▸ Recorded data:
—————
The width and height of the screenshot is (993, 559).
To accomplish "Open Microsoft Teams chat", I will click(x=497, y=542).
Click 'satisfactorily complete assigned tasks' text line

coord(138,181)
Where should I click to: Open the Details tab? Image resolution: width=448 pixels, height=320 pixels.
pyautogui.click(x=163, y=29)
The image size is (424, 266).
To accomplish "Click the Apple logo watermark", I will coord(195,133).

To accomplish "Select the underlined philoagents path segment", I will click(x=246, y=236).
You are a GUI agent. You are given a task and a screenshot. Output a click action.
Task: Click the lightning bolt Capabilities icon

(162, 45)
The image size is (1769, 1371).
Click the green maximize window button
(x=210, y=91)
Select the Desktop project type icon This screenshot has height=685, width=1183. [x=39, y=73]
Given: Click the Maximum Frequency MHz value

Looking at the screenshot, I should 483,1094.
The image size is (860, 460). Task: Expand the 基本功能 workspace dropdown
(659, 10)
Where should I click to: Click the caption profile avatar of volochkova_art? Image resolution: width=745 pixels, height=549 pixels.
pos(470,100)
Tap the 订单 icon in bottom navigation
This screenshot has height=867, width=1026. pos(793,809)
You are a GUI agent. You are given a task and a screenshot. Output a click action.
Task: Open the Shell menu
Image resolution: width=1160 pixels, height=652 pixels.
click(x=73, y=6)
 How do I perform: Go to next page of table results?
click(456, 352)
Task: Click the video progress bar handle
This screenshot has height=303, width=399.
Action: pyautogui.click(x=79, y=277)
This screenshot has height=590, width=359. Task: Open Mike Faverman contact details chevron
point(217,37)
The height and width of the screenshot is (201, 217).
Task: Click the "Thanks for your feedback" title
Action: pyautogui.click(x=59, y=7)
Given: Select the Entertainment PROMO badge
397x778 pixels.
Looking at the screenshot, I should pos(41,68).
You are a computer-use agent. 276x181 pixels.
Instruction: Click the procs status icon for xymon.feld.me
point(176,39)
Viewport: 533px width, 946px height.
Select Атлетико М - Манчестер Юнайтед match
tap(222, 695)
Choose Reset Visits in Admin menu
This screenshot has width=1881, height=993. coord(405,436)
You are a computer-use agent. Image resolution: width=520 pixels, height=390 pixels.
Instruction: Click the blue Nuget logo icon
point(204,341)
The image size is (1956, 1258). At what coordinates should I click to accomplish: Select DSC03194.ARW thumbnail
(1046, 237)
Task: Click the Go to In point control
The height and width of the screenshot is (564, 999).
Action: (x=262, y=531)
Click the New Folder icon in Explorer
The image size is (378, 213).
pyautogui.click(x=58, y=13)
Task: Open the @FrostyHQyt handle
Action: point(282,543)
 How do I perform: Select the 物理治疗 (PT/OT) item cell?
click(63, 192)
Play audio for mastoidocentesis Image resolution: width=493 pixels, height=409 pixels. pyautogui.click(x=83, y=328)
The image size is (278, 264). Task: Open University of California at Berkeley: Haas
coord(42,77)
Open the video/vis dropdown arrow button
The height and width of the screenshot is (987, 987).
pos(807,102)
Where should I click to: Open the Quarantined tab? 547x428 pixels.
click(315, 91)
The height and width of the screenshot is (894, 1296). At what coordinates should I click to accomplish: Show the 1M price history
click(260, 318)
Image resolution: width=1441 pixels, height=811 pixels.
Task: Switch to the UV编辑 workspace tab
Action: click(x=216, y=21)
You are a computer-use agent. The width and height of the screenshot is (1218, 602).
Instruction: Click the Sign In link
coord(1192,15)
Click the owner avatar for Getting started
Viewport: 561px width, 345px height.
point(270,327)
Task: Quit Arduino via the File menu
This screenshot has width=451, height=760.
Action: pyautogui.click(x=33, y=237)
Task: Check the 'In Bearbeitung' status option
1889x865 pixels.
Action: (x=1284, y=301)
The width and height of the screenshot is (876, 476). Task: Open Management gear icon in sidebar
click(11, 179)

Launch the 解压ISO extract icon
—————
▸ Given task:
Copy out the items above verbatim, everything from the line that contains "will click(x=246, y=236)." down to the line that contains "Looking at the screenshot, I should 483,1094.", including both of those lines.

▸ Answer in full:
To accomplish "Select the underlined philoagents path segment", I will click(x=246, y=236).
You are a GUI agent. You are given a task and a screenshot. Output a click action.
Task: Click the lightning bolt Capabilities icon

(162, 45)
The image size is (1769, 1371).
Click the green maximize window button
(x=210, y=91)
Select the Desktop project type icon This screenshot has height=685, width=1183. [x=39, y=73]
Given: Click the Maximum Frequency MHz value

Looking at the screenshot, I should 483,1094.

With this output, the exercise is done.